## What you should do
Each line from the one that holds "This screenshot has height=1401, width=967." to the end of the records is to be retyped exactly. Pictures are not part of the copy.

Dataset entries:
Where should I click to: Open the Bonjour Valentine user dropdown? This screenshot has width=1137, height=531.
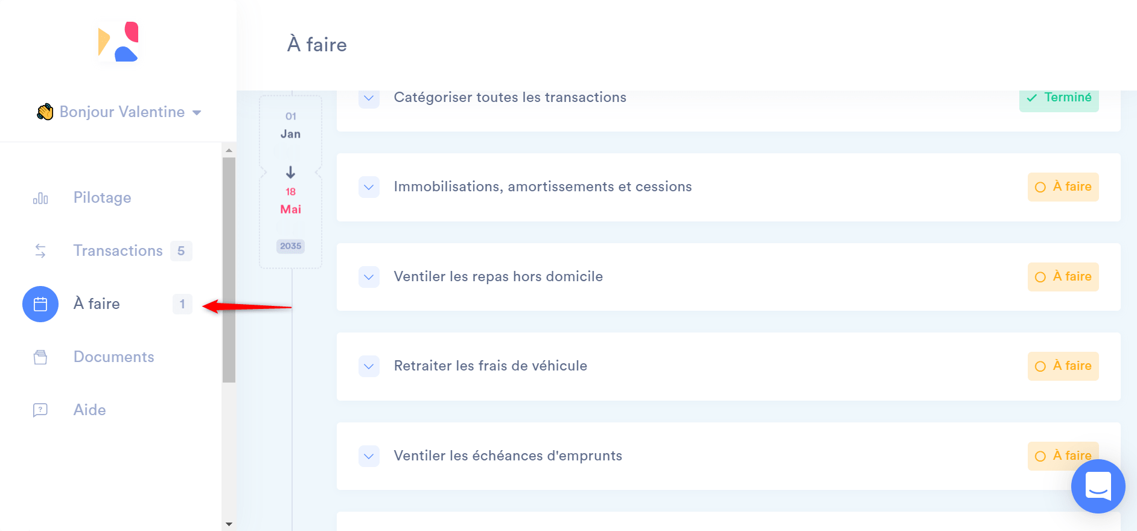(119, 112)
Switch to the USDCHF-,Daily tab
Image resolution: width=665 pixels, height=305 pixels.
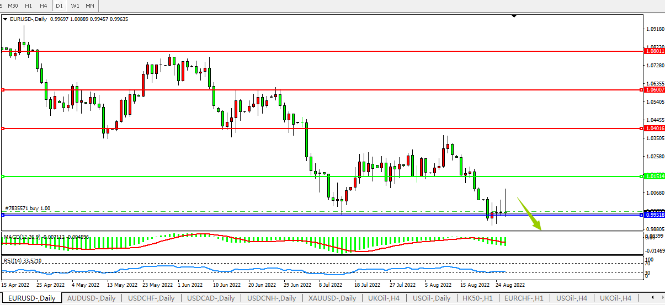point(151,298)
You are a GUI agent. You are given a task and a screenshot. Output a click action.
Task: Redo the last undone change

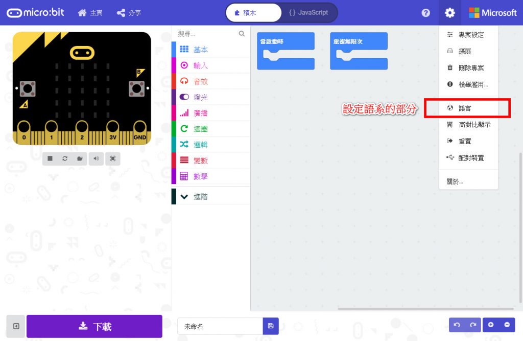point(473,325)
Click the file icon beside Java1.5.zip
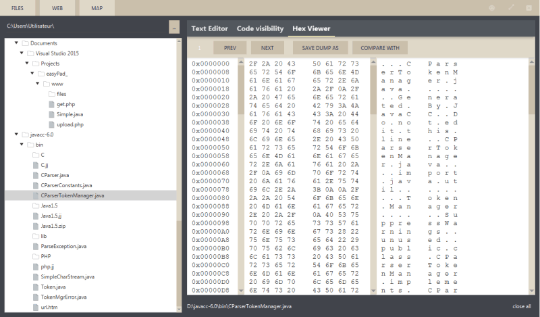 (35, 226)
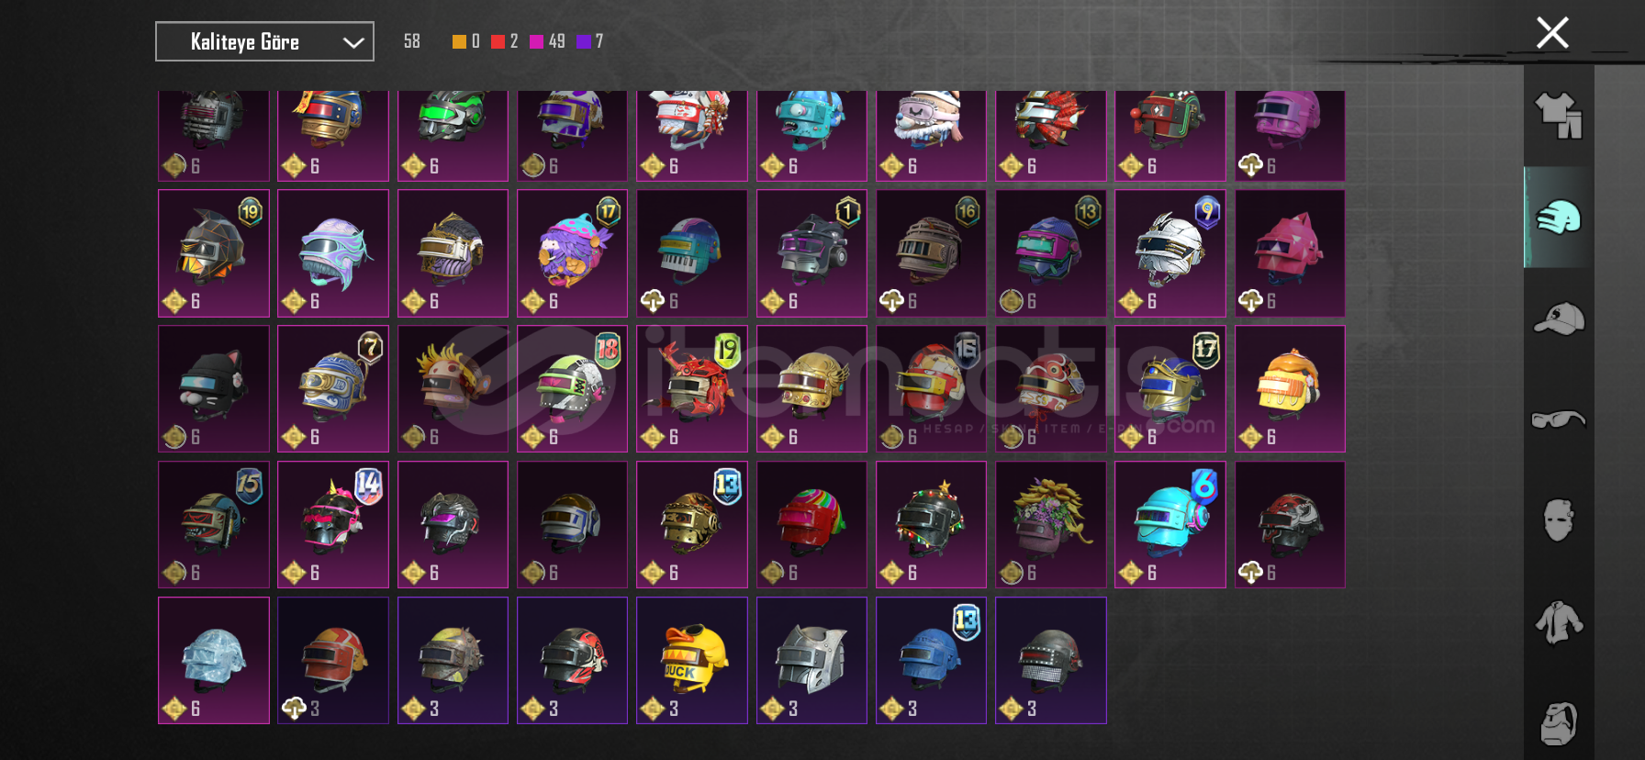Click the purple quality counter showing 7
The image size is (1645, 760).
(x=590, y=41)
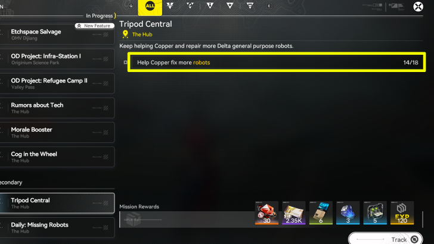
Task: Toggle the Help Copper objective checkbox
Action: tap(125, 62)
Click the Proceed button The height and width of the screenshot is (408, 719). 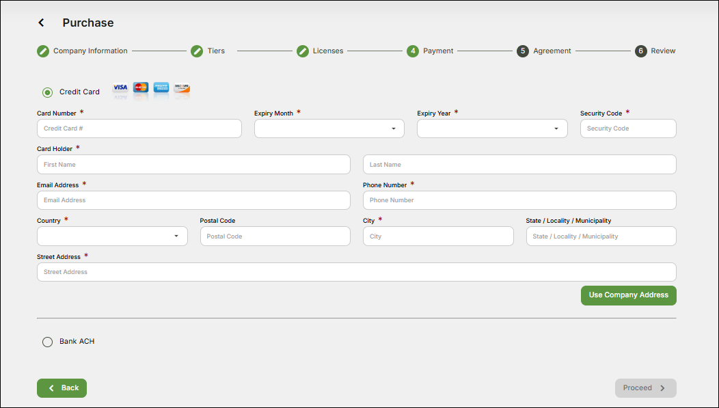pos(645,387)
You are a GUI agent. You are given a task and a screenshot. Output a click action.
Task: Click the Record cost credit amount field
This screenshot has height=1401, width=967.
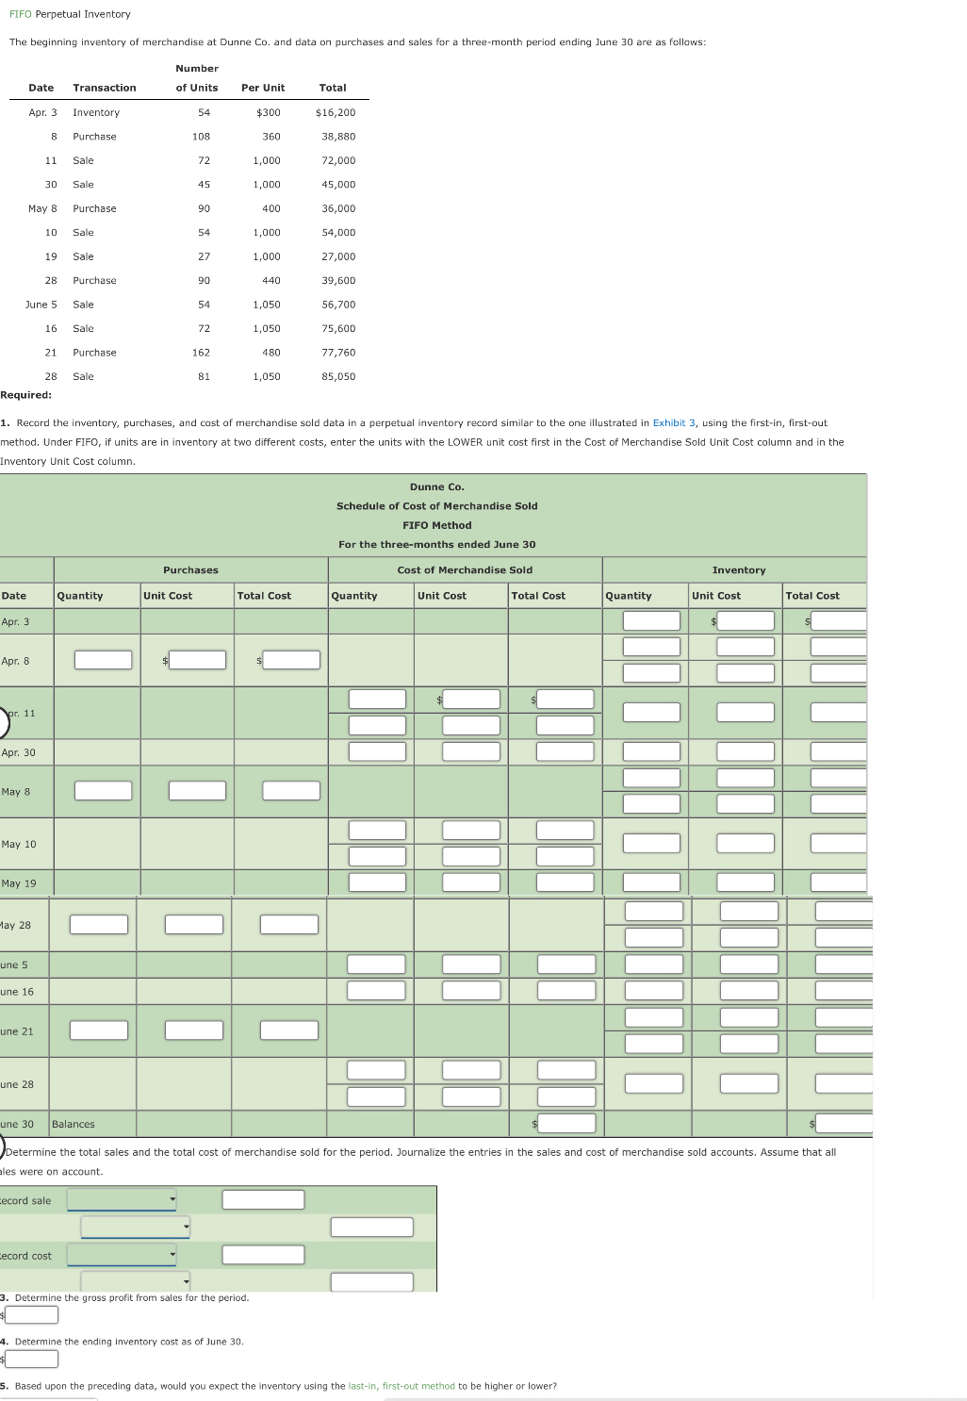coord(370,1281)
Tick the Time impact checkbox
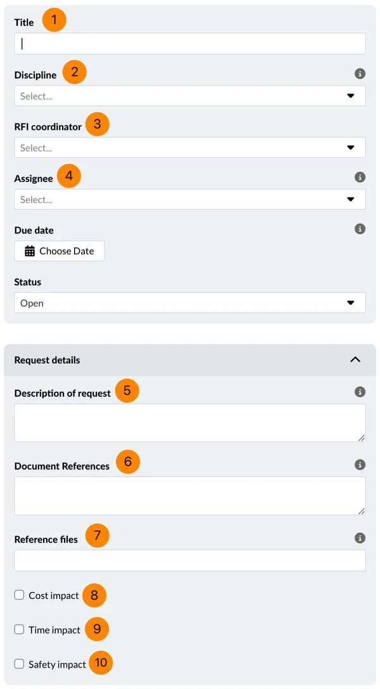 (x=19, y=629)
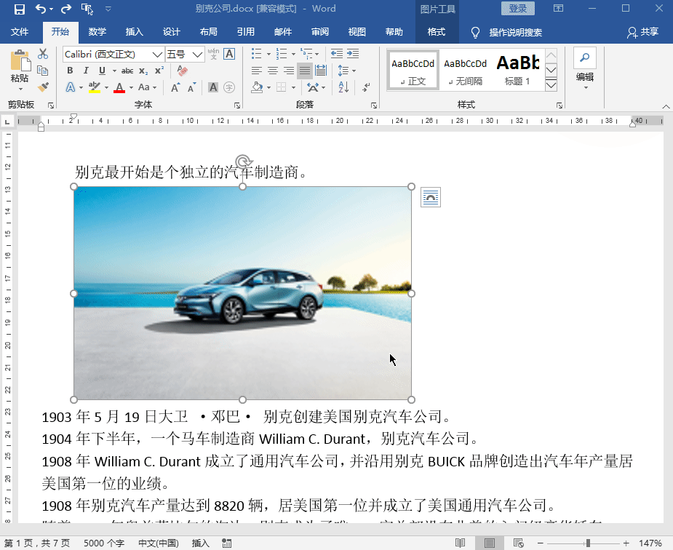Open Layout Options next to the picture
This screenshot has width=673, height=550.
click(431, 197)
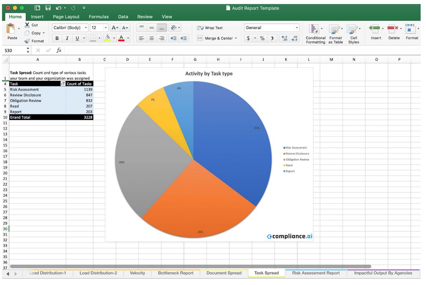
Task: Click the Format painter brush icon
Action: point(27,41)
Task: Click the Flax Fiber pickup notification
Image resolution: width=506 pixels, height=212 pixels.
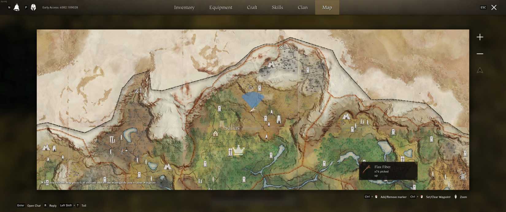Action: [x=388, y=171]
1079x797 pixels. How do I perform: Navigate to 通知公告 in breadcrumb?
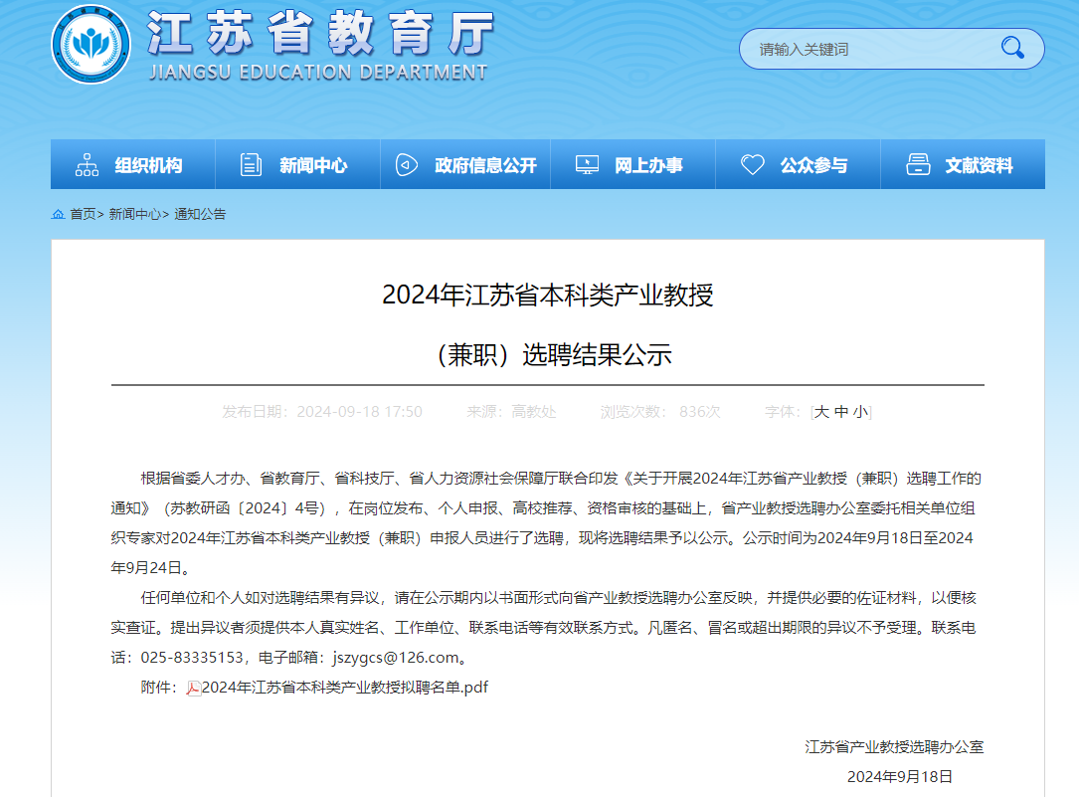pos(200,214)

## Task result
This screenshot has height=1401, width=967.
coord(370,1281)
Tick the Time impact checkbox
 (x=19, y=629)
Open Layout Options next to the picture
This screenshot has width=673, height=550.
click(431, 197)
Task: Click the Format painter brush icon
Action: point(27,41)
Task: Click the Flax Fiber pickup notification
Image resolution: width=506 pixels, height=212 pixels.
Action: [x=388, y=171]
1079x797 pixels. How do I perform: Navigate to 通知公告 in breadcrumb?
pos(200,214)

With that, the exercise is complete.